Golden Wedding Anniversary

 We celebrated our fiftieth wedding anniversary last month and our family bought us a gift of a two night clamping experience at Happy Valley in Griston, Norfolk.  It was a total surprise and a wonderful idea.  We set off for Norfolk on Monday heading for a day exploring the gardens at Sandringham.   It was a beautiful day and the autumn colours were showing in some places.  

We walked passed Sandringham House and the lake where the banks were covered with purple flowers.

Having covered much of the gardens we went to visit Sandringham Church. There has been a church on this wooded spot west of Sandringham House since the 14th century, but the present building dates to the Tudor period, though it was restored twice in the 19th century, once by SS Teulon in 1855 and again by Arthur Blomfield in 1890. It is built of carr stone, a brownish sandstone conglomerate, and is considered perhaps the best example of a carrstone building in Britain.
The interior is a luxurious example of late Victorian style, with gilded woodwork and richly panelled walls. One of the highlights is a glittering silver altar and reredos given by Rodman Wannamaker, a wealthy American department store and newspaper owner, who had the pieces created as a memorial to Edward VII and gave them to Queen Alexandra after Edward's death in 1910.
Wannamaker also gave the striking wood and silver pulpit, and a 17th-century processional cross. Over the royal pew stands a statue of St George slaying a dragon.The entire chancel was presented to Queen Alexandra after her husband's death. By far the oldest object in the church is a 9th-century Greek font, and there is a second font made of Florentine marble. Other historic highlights include several panes of 16th-century stained glass.

St. Mary Magdalen, Sandringham

By now lunch was at the fore front of our mind so we went back to the visitors centre and had a meal at the restaurant.  We then had a walk around the arboretum before heading to our destination.

We were given a very warm welcome on our arrival and shown to our shepherd's hut, King Nutkin.  It was cosy and suitable equipped on the edge of the wood.  We soon unpacked the car and settled in.  We were surprised to find we were the only campers on site.  Although we had our own bathroom it was about 100 yards from our cabin, down a hill.

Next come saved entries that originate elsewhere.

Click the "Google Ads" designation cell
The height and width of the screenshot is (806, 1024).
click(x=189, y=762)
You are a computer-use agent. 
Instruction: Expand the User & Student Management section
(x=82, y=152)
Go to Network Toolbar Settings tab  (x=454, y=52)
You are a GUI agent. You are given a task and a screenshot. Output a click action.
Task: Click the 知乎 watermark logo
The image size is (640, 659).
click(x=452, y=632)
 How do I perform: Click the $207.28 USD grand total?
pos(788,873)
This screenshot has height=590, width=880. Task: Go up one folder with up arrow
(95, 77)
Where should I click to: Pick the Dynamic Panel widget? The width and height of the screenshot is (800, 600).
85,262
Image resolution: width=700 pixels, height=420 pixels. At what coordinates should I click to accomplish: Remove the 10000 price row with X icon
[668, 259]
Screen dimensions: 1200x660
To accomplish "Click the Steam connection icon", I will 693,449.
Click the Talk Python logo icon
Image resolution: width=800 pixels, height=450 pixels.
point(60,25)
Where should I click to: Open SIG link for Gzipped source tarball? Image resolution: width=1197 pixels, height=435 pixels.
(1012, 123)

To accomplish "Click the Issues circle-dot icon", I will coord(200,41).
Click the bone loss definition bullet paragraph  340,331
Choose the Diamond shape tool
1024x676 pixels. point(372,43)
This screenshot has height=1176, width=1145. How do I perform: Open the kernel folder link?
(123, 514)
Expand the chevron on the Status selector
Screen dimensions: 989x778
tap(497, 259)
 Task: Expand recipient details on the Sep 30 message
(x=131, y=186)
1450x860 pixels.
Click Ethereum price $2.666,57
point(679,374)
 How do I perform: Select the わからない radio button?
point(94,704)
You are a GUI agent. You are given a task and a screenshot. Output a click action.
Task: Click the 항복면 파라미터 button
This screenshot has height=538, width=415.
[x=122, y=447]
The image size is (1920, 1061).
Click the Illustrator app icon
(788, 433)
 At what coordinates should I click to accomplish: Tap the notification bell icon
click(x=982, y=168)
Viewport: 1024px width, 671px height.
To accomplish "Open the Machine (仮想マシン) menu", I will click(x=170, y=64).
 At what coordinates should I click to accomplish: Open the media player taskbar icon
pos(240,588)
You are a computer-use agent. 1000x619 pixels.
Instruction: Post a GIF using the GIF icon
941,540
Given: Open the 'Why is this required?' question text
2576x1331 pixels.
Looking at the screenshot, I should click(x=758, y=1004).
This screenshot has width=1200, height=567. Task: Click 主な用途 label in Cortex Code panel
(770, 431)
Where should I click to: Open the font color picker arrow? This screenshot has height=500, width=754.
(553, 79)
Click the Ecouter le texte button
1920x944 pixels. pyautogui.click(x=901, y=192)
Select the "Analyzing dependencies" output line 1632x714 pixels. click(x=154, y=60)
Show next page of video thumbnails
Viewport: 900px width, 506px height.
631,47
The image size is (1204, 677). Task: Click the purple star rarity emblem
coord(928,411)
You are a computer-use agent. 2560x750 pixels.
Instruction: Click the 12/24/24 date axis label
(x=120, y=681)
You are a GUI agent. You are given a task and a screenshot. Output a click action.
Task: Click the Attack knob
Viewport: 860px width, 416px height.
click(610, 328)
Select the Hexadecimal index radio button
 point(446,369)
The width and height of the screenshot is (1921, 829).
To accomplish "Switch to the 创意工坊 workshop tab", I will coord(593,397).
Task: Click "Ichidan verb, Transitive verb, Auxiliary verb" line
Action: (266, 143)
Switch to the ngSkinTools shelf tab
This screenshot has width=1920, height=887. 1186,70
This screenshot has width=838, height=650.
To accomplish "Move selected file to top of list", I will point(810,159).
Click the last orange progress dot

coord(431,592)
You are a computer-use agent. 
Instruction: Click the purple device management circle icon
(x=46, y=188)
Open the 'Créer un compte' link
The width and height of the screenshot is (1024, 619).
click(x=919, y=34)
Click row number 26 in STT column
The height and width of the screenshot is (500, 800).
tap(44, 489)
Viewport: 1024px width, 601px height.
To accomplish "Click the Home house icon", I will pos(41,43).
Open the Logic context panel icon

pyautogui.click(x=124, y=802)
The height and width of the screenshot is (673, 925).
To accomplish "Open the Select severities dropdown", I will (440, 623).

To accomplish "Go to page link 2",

We had a lovely log burner, which soon warmed the cabin and an out door fire pit and bbq.

The hill to our bathroom

Knowing there would be no television, internet and a minimal phone signal we went equipped with a book and magazines to read and a couple of games.  
After a good nights sleep Tuesday arrived.  We wandered through the woods on some of the many footpaths and then went to Great Massington (the next village) for lunch at the Dabbling Duck. It was a busy pub that served a good selection of food.  

Great Massingham was only a small village with a church, village pond, local shop, a primary school and a village hall.  From here we travel as far as Castle Acre

Castle Acre takes its name from the walled castle built in the 12th-century by the Normans.
It is rural village in north west Norfolk, it lies four miles north of Swaffham and to the west of the A1065 at the point where the river Nar is crossed by an ancient route known as the Peddars Way.
There is much to see in Castle Acre including the castle ruins and the Cluniac Priory.
The priory was founded by the Warenne family soon after the Norman Conquest. For almost 450 years Castle Acre Priory in Norfolk was the home and workplace of monks and their servants, a refuge for pilgrims, and a stopping point for royalty, clergy and nobility. It was also part of a vast monastic network centred on the great abbey of Cluny in France. Today the priory remains are among the finest and best-preserved monastic ruins in England.

Castle Acre Castle was founded soon after the Battle of Hastings by the first William de Warenne, a close associate of William the Conqueror. It is a superb and well-preserved example of a motte-and-bailey castle, and remains one of the most impressive Norman earthworks in the country.
The Bailey Gate is one of two stone gatehouses added to the settlement's massive earthwork defences in about 1200. The main road into the village still runs between its towers.

The Bailey Gate

The great earthworks at Castle Acre are some of the most impressive in the country and convey the power of the medieval fortress.

Some of the earth works surrounding the castle

Bridge crossing to the main castle

Another cosy evening was spent in our shepherd's hut before heading for home the next day.